ALSModel = als.fit(train)

# make predictions and display
pred = ALSModel.transform(test)
pred.show()

# evaluate the model
evaluator = RegressionEvaluator(metricName="rmse", labelCol="rating", predictionCol='prediction')
RMSE = evaluator.evaluate(pred)

print(f"RMSE = {RMSE}")

+------+-------+------+----------+
|userId|movieId|rating|prediction|
+------+-------+------+----------+
|   148|   4896|   4.0| 3.4620237|
|   148|   5618|   3.0| 3.7984607|
|   148|   7153|   3.0| 3.3978703|
|   148|  40629|   5.0| 3.0824335|
|   148|  40815|   4.0| 3.5715442|
|   148|  60069|   4.5| 3.7576718|
|   148|  68954|   4.0|  3.608876|
|   148|  69844|   4.0| 3.5291357|
|   148|  79132|   1.5| 3.8258843|
|   148|  79702|   4.0|   3.50854|
|   148|  81834|   4.0|  3.849213|
|   148|  81847|   4.5| 3.2300253|
|   148|  98243|   4.5| 3.5974226|
|   148|  98491|   5.0| 3.4292328|
|   148| 108932|   4.0|  3.276753|
|   463|   1088|   3.5| 3.5674582|
|   463|   1221|   4.5| 3.9980366|
|   463|   2028|   4.5|  4.199782|
|   463|   2167|   3.0| 3.6339138|
|   463|   3448|   3.0| 3.7760227|
+------+-------+------+----------+
only showing top 20 rows

RMSE = 0.8784977775665759


In [12]:
from pyspark.sql.functions import explode

# Make recommendations
nrecommendations = ALSModel.recommendForAllUsers(10)

nrecommendations = nrecommendations\
        .withColumn("rec_exp", explode("recommendations"))\
        .select("userId", col("rec_exp.movieId"), col("rec_exp.rating"))

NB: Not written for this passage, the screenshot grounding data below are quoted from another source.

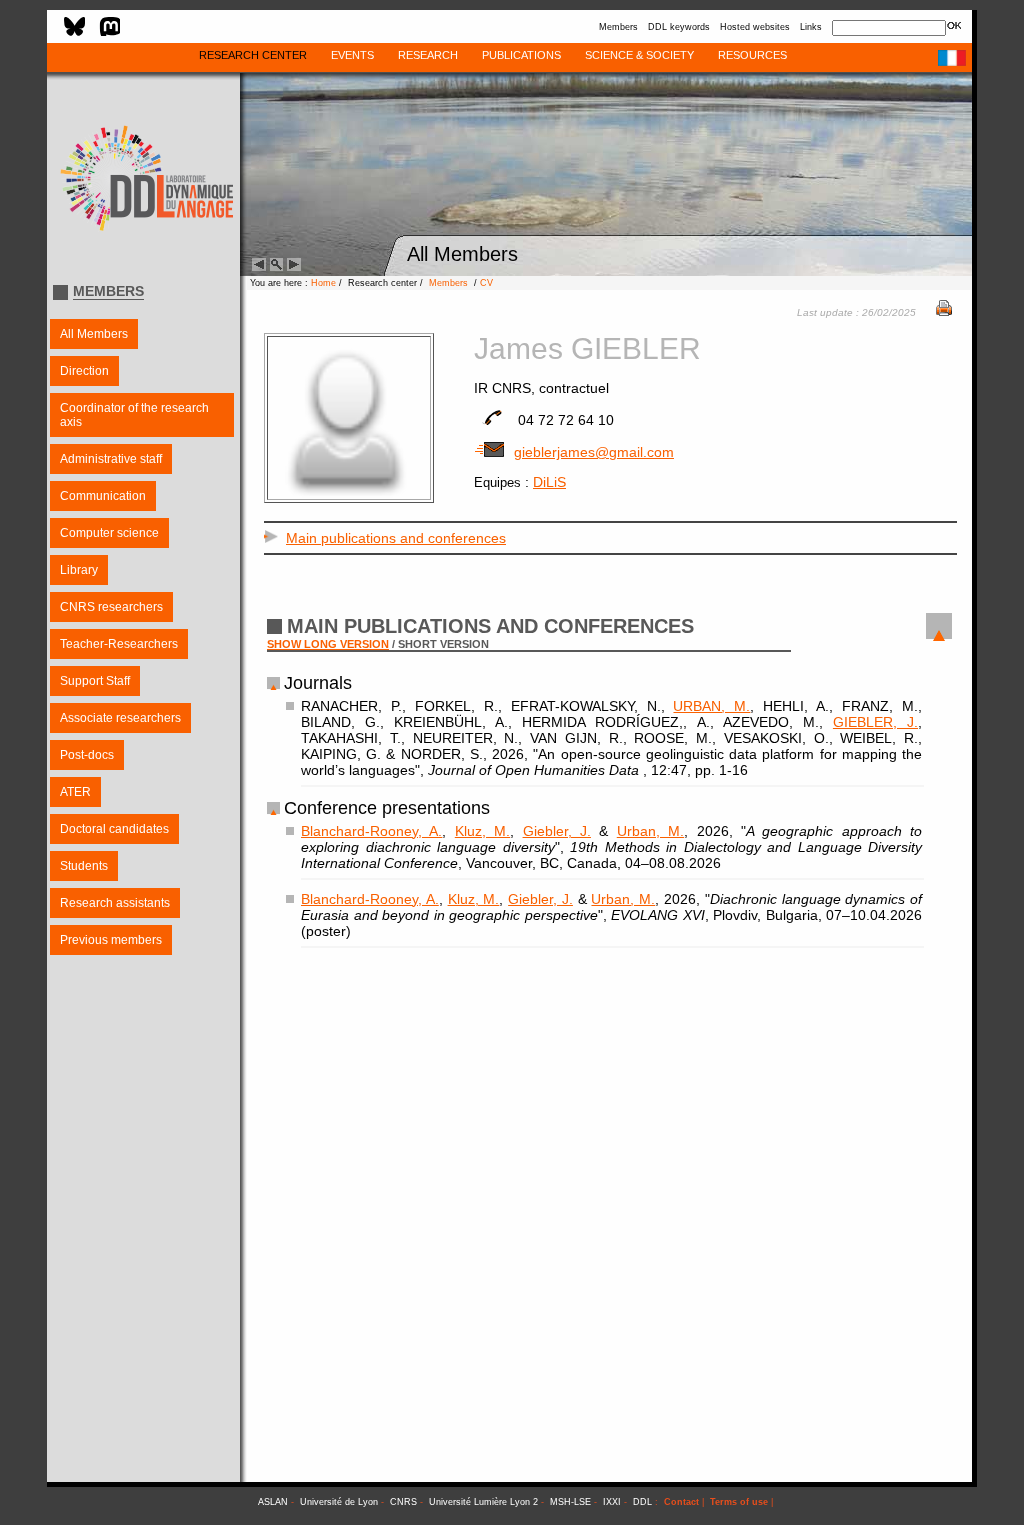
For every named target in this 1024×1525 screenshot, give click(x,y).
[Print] (944, 311)
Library (79, 570)
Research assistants (115, 903)
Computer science (109, 533)
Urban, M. (650, 831)
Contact (681, 1502)
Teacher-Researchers (119, 644)
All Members (94, 334)
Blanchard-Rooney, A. (371, 831)
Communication (103, 496)
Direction (84, 371)
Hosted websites (755, 27)
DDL (642, 1502)
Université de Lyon (339, 1502)
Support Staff (95, 681)
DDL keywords (679, 27)
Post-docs (87, 755)
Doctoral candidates (114, 829)
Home (323, 283)
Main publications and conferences (396, 538)
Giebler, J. (557, 831)
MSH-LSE (570, 1502)
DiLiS (549, 482)
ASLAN (273, 1502)
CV (486, 283)
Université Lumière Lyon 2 (483, 1502)
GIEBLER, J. (875, 722)
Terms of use (739, 1502)
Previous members (111, 940)
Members (618, 27)
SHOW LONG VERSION (328, 644)
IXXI (612, 1502)
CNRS (403, 1502)
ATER (75, 792)
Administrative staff (111, 459)
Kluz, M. (482, 831)
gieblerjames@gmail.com (594, 452)
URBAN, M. (711, 706)
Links (811, 27)
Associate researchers (120, 718)
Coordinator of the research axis (134, 415)
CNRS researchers (111, 607)
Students (84, 866)
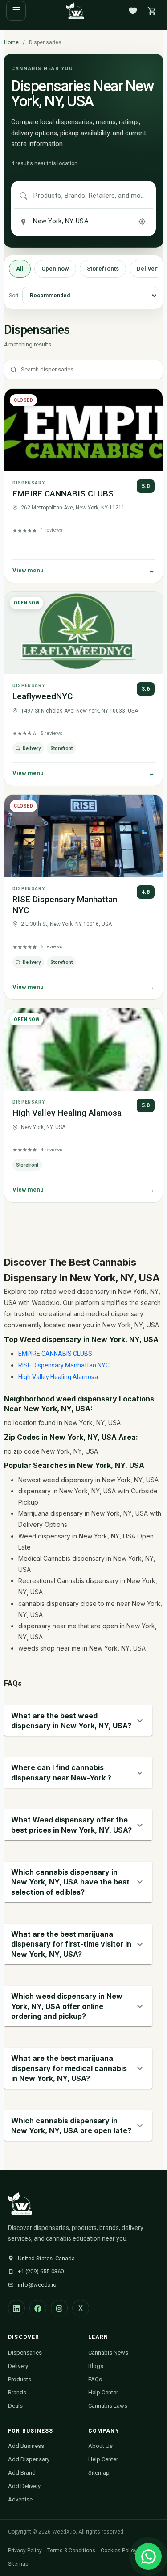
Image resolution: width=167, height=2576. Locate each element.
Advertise (20, 2499)
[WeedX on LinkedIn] (16, 2308)
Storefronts (103, 268)
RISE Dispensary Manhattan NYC (64, 1365)
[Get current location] (142, 221)
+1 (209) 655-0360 (41, 2271)
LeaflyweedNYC (42, 696)
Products (19, 2379)
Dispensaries (25, 2352)
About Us (100, 2446)
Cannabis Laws (107, 2405)
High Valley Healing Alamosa (67, 1113)
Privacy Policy (25, 2550)
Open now (55, 268)
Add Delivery (24, 2486)
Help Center (103, 2392)
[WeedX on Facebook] (37, 2308)
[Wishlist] (133, 11)
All (20, 268)
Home (11, 42)
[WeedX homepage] (75, 11)
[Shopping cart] (152, 11)
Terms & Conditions (71, 2550)
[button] (78, 1720)
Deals (15, 2405)
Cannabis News (108, 2352)
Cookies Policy (119, 2550)
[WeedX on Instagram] (59, 2308)
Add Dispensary (28, 2459)
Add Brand (22, 2472)
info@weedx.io (37, 2284)
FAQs (95, 2379)
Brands (17, 2392)
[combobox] (89, 196)
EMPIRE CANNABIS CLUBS (63, 493)
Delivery (18, 2366)
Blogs (95, 2366)
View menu (83, 570)
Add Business (26, 2446)
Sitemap (99, 2472)
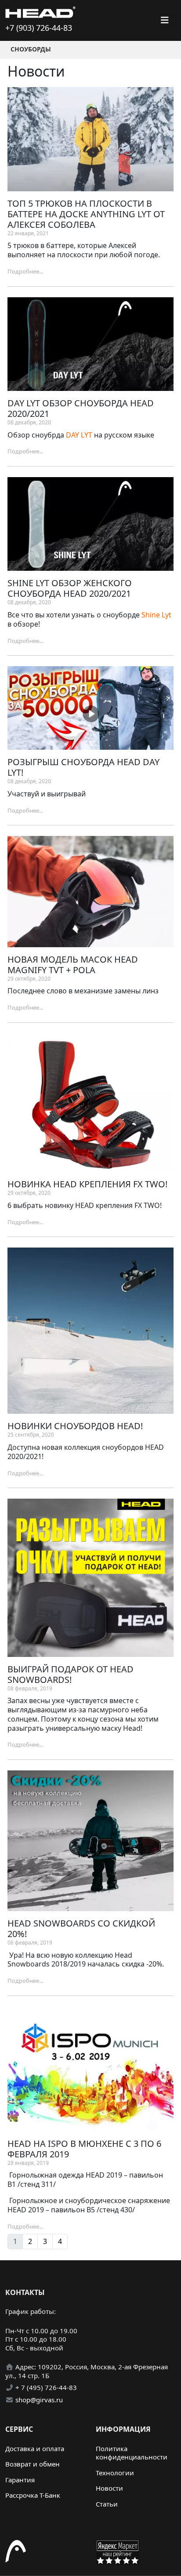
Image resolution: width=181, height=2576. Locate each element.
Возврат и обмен (32, 2463)
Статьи (107, 2503)
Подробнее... (25, 271)
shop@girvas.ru (39, 2399)
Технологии (115, 2472)
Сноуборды (31, 49)
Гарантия (20, 2479)
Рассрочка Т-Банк (32, 2495)
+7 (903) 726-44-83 (38, 27)
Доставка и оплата (34, 2448)
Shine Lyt (156, 615)
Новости (109, 2488)
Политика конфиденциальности (131, 2453)
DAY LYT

nrecommendations.limit(10).show()

+------+-------+---------+
|userId|movieId|   rating|
+------+-------+---------+
|     1| 132333|5.7562394|
|     1|  96004| 5.724287|
|     1|   3379| 5.724287|
|     1| 177593|5.6645894|
|     1|   5915|5.6053195|
|     1|   8542| 5.602462|
|     1|  60943|5.5927606|
|     1|  59018|5.5927606|
|     1|   5075| 5.583153|
|     1| 171495|5.5218754|
+------+-------+---------+



In [13]:
nrecommendations.join(movies, on='movieId').filter('userId = 100').show()

ratings.join(movies, on='movieId').filter('userId = 100').sort('rating', ascending=False).limit(10).show()

+-------+------+---------+--------------------+--------------------+
|movieId|userId|   rating|               title|              genres|
+-------+------+---------+--------------------+--------------------+
|  33649|   100| 5.343287|  Saving Face (2004)|Comedy|Drama|Romance|
|   5075|   100| 5.208376|  Waydowntown (2000)|              Comedy|
| 183897|   100| 5.174079| Isle of Dogs (2018)|    Animation|Comedy|
|  67618|   100| 5.076163|Strictly Sexual (...|Comedy|Drama|Romance|
|  25771|   100| 5.044877|Andalusian Dog, A...|             Fantasy|
|    945|   100| 5.022914|      Top Hat (1935)|Comedy|Musical|Ro...|
|  74282|   100| 5.001731|Anne of Green Gab...|Children|Drama|Ro...|
|    171|   100| 4.984367|      Jeffrey (1995)|        Comedy|Drama|
|   1066|   100|4.9647713|Shall We Dance (1...|Comedy|Musical|Ro...|
| 104875|   100|4.9545116|History of Future...|Adventure|Comedy|...|
+-------+------+---------+--------------------+--------------------+

+-------+------+------+----------

The movie recommended to the 100th user primarily belongs to comedy, drama, romance genres, and
the movies preferred by the user as seen in the above table, match closely with these genres.